Is there anyway we can lay our hands on a pre WWII piece of Alcad and then do a spectro analysis comparison of a known sample and 2-2-V-1?
In 1996 ALCOA cut three large "coupons" out of the artifact (broke my heart) and ran analyses to determine the makeup of the metal. They found it to be identical to the pre-war, wartime, and post-war makeup of 24ST ALCLAD (since 1954 known as 2024 ALCLAD).
Can Alcoa suggest any processing changes we could look for on 2-2-V-1, such as flat plate rolling process marks, heat treatment, rockwell hardness, anodizing chemicals, coefficent of expansion specifications, chemical properties i.e. tin, lead, aluminium content, etc., tensile/shear strength or other physical properties we might be able to test in order to get a date range on 2-2-V-1?
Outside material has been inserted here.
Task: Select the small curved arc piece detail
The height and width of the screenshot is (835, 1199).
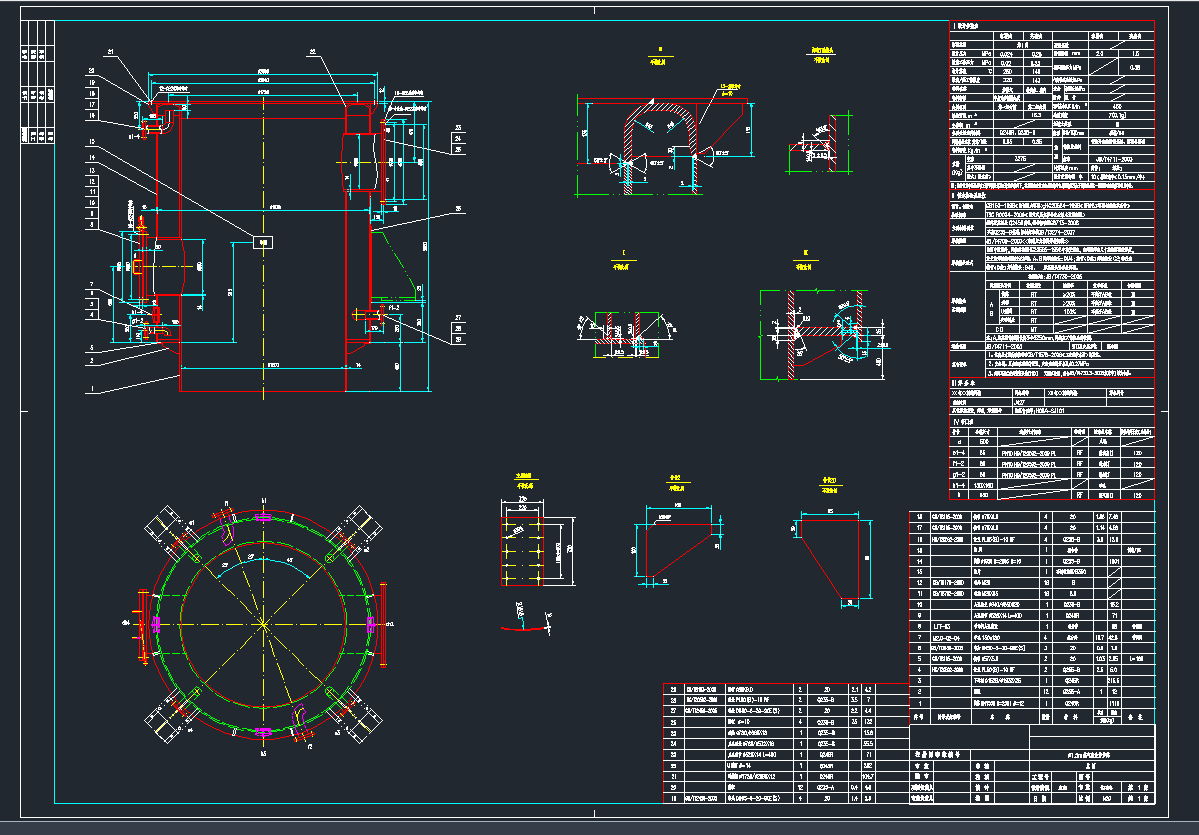Action: point(527,626)
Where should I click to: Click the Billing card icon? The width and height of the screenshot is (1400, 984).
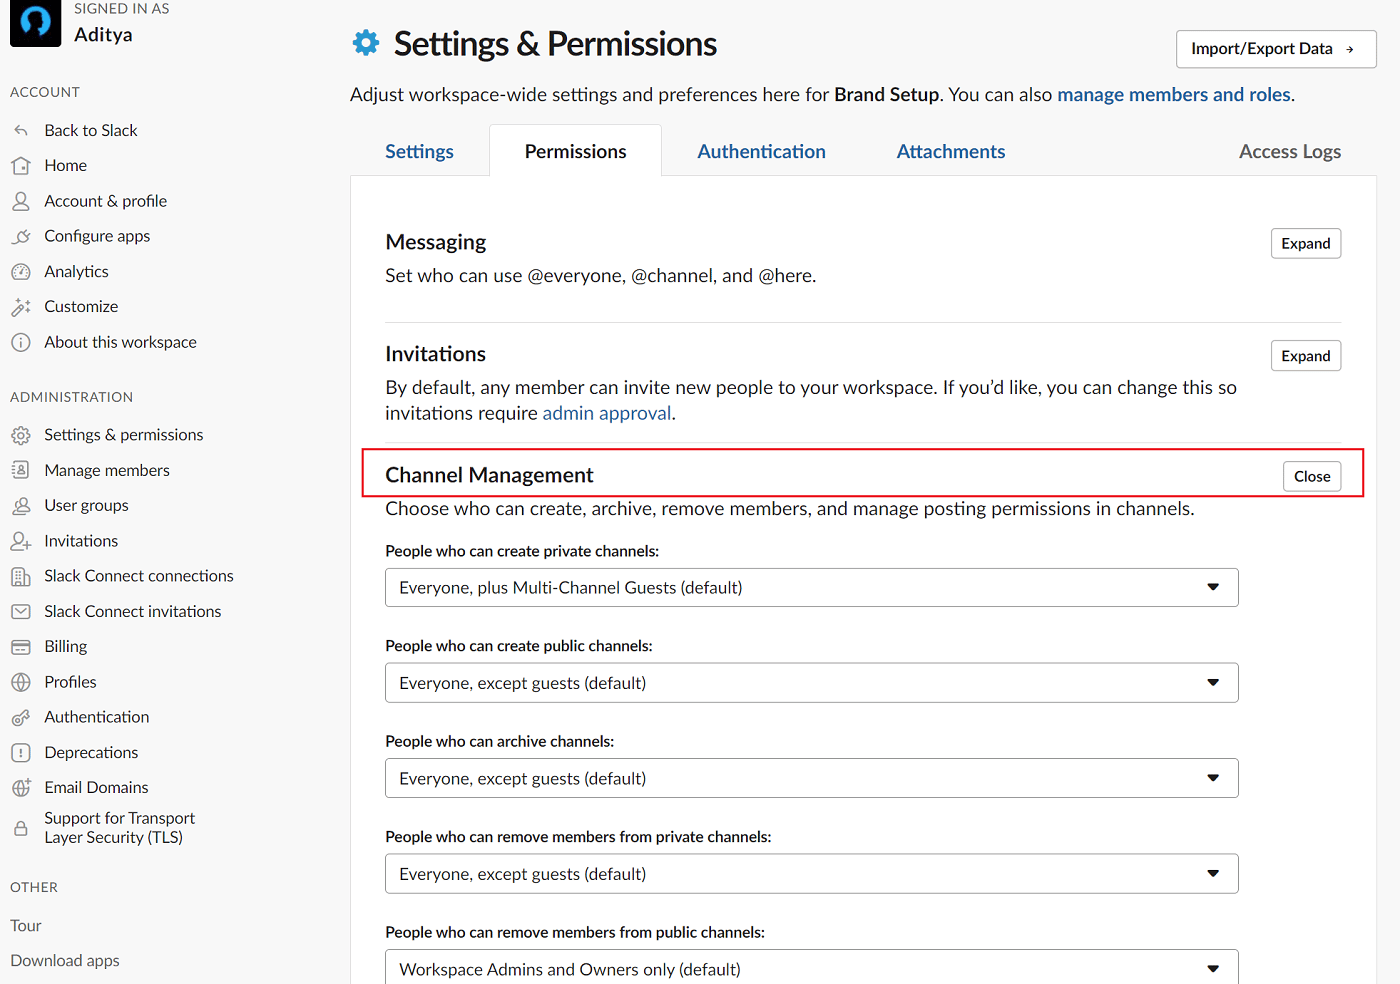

I don't know. We'd have to start over with ALCOA. I doubt that any of our contacts from 18 years ago are still around.
Can we chemically compare 2-2-V-1 to a known original Lockheed 10E sheet metal fragment?
We already know that it's the right stuff in the sense that it's 24ST ALCLAD. A technique known as Neutron Activation Analysis could identify trace minerals in the alloy which, if compared to a known sample of metal from NR16020, could tell us that the two samples came from the same "batch" of aluminum. But even then we run into a couple of problems:
• How big was a "batch"of aluminum in 1936/37? Big enough for metal from the same batch to be sold to several manufacturers?
• According to ALCOA, the labeling on 2-2-V-1 indicates it is "reserve stock." The only known surviving example of metal from NR16020 are souvenir scraps from the Luke Field accident and, therefore, from the original construction, not the repair. Was the "reserve stock" used in the repair from the same batch of aluminum as the metal used in the original construction a year earlier?
• Neither of the individuals who own fragments of metal from NR16020 is TIGHAR-friendly.
Bottom line: Neutron Activation Analysis wouldn't reliably narrow the field.